Top of INPUT MATERIAL
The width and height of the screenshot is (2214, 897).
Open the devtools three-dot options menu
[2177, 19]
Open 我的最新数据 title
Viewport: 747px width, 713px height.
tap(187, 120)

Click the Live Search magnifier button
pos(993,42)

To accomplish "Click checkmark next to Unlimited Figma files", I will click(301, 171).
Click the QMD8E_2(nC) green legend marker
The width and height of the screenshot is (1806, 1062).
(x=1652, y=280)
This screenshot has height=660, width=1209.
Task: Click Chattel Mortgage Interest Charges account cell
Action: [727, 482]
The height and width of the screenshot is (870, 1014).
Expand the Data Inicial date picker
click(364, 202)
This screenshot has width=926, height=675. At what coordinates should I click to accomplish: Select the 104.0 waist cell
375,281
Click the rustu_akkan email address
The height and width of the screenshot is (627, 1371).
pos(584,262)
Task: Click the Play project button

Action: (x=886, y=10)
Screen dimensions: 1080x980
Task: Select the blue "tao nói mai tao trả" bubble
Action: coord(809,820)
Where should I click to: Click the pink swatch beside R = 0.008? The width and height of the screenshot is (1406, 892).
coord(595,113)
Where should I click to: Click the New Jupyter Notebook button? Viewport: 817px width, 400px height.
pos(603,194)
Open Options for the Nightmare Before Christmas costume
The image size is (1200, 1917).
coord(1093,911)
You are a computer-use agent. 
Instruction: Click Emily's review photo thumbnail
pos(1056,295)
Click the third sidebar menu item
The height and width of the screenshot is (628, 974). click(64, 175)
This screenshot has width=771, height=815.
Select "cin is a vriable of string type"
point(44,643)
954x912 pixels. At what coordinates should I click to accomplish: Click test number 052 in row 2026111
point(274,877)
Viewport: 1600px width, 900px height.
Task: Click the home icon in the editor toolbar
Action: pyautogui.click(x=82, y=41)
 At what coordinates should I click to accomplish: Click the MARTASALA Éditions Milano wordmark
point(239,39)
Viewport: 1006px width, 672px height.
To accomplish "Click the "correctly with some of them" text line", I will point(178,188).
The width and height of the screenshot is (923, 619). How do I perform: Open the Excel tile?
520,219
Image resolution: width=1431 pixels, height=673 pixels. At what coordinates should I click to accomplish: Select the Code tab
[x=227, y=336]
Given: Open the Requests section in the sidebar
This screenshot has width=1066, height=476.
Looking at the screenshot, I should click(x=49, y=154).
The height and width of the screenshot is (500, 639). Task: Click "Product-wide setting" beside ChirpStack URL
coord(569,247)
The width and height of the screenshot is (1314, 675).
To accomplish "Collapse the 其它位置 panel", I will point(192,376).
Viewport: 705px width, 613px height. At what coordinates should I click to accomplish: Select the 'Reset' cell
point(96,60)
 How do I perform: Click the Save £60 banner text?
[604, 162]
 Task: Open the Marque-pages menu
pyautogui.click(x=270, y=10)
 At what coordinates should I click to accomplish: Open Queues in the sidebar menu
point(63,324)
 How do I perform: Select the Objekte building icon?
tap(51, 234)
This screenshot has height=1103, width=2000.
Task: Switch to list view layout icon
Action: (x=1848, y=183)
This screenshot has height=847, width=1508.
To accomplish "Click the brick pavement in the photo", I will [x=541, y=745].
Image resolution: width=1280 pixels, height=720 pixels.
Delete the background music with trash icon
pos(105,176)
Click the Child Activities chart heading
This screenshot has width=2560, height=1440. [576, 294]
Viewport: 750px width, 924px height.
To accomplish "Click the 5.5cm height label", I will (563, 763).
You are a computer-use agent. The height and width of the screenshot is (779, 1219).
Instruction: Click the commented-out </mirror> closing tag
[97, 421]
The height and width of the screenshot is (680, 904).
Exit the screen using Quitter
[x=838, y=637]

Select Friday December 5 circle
Bottom of INPUT MATERIAL
> PROMPT
An exact transcription of the entries is needed, complete to the final line.

> ANSWER SPACE
The width and height of the screenshot is (2214, 897).
Open the devtools three-dot options menu
[2177, 19]
Open 我的最新数据 title
Viewport: 747px width, 713px height.
tap(187, 120)

Click the Live Search magnifier button
pos(993,42)

To accomplish "Click checkmark next to Unlimited Figma files", I will click(301, 171).
Click the QMD8E_2(nC) green legend marker
The width and height of the screenshot is (1806, 1062).
(x=1652, y=280)
This screenshot has height=660, width=1209.
Task: Click Chattel Mortgage Interest Charges account cell
Action: [727, 482]
The height and width of the screenshot is (870, 1014).
Expand the Data Inicial date picker
click(364, 202)
This screenshot has width=926, height=675. At what coordinates should I click to accomplish: Select the 104.0 waist cell
375,281
Click the rustu_akkan email address
The height and width of the screenshot is (627, 1371).
pos(584,262)
Task: Click the Play project button

Action: (x=886, y=10)
Screen dimensions: 1080x980
Task: Select the blue "tao nói mai tao trả" bubble
Action: coord(809,820)
Where should I click to: Click the pink swatch beside R = 0.008? The width and height of the screenshot is (1406, 892).
coord(595,113)
Where should I click to: Click the New Jupyter Notebook button? Viewport: 817px width, 400px height.
pos(603,194)
Open Options for the Nightmare Before Christmas costume
The image size is (1200, 1917).
coord(1093,911)
You are a computer-use agent. 
Instruction: Click Emily's review photo thumbnail
pos(1056,295)
Click the third sidebar menu item
The height and width of the screenshot is (628, 974). click(64, 175)
This screenshot has width=771, height=815.
Select "cin is a vriable of string type"
point(44,643)
954x912 pixels. At what coordinates should I click to accomplish: Click test number 052 in row 2026111
point(274,877)
Viewport: 1600px width, 900px height.
Task: Click the home icon in the editor toolbar
Action: pyautogui.click(x=82, y=41)
 At what coordinates should I click to accomplish: Click the MARTASALA Éditions Milano wordmark
point(239,39)
Viewport: 1006px width, 672px height.
To accomplish "Click the "correctly with some of them" text line", I will point(178,188).
The width and height of the screenshot is (923, 619). How do I perform: Open the Excel tile?
520,219
Image resolution: width=1431 pixels, height=673 pixels. At what coordinates should I click to accomplish: Select the Code tab
[x=227, y=336]
Given: Open the Requests section in the sidebar
This screenshot has width=1066, height=476.
Looking at the screenshot, I should click(x=49, y=154).
The height and width of the screenshot is (500, 639). Task: Click "Product-wide setting" beside ChirpStack URL
coord(569,247)
The width and height of the screenshot is (1314, 675).
To accomplish "Collapse the 其它位置 panel", I will point(192,376).
Viewport: 705px width, 613px height. At what coordinates should I click to accomplish: Select the 'Reset' cell
point(96,60)
 How do I perform: Click the Save £60 banner text?
[604, 162]
 Task: Open the Marque-pages menu
pyautogui.click(x=270, y=10)
 At what coordinates should I click to accomplish: Open Queues in the sidebar menu
point(63,324)
 How do I perform: Select the Objekte building icon?
tap(51, 234)
This screenshot has height=1103, width=2000.
Task: Switch to list view layout icon
Action: (x=1848, y=183)
This screenshot has height=847, width=1508.
To accomplish "Click the brick pavement in the photo", I will [x=541, y=745].
Image resolution: width=1280 pixels, height=720 pixels.
Delete the background music with trash icon
pos(105,176)
Click the Child Activities chart heading
This screenshot has width=2560, height=1440. [576, 294]
Viewport: 750px width, 924px height.
To accomplish "Click the 5.5cm height label", I will (563, 763).
You are a computer-use agent. The height and width of the screenshot is (779, 1219).
Instruction: Click the commented-out </mirror> closing tag
[97, 421]
The height and width of the screenshot is (680, 904).
Exit the screen using Quitter
[x=838, y=637]

Select Friday December 5 circle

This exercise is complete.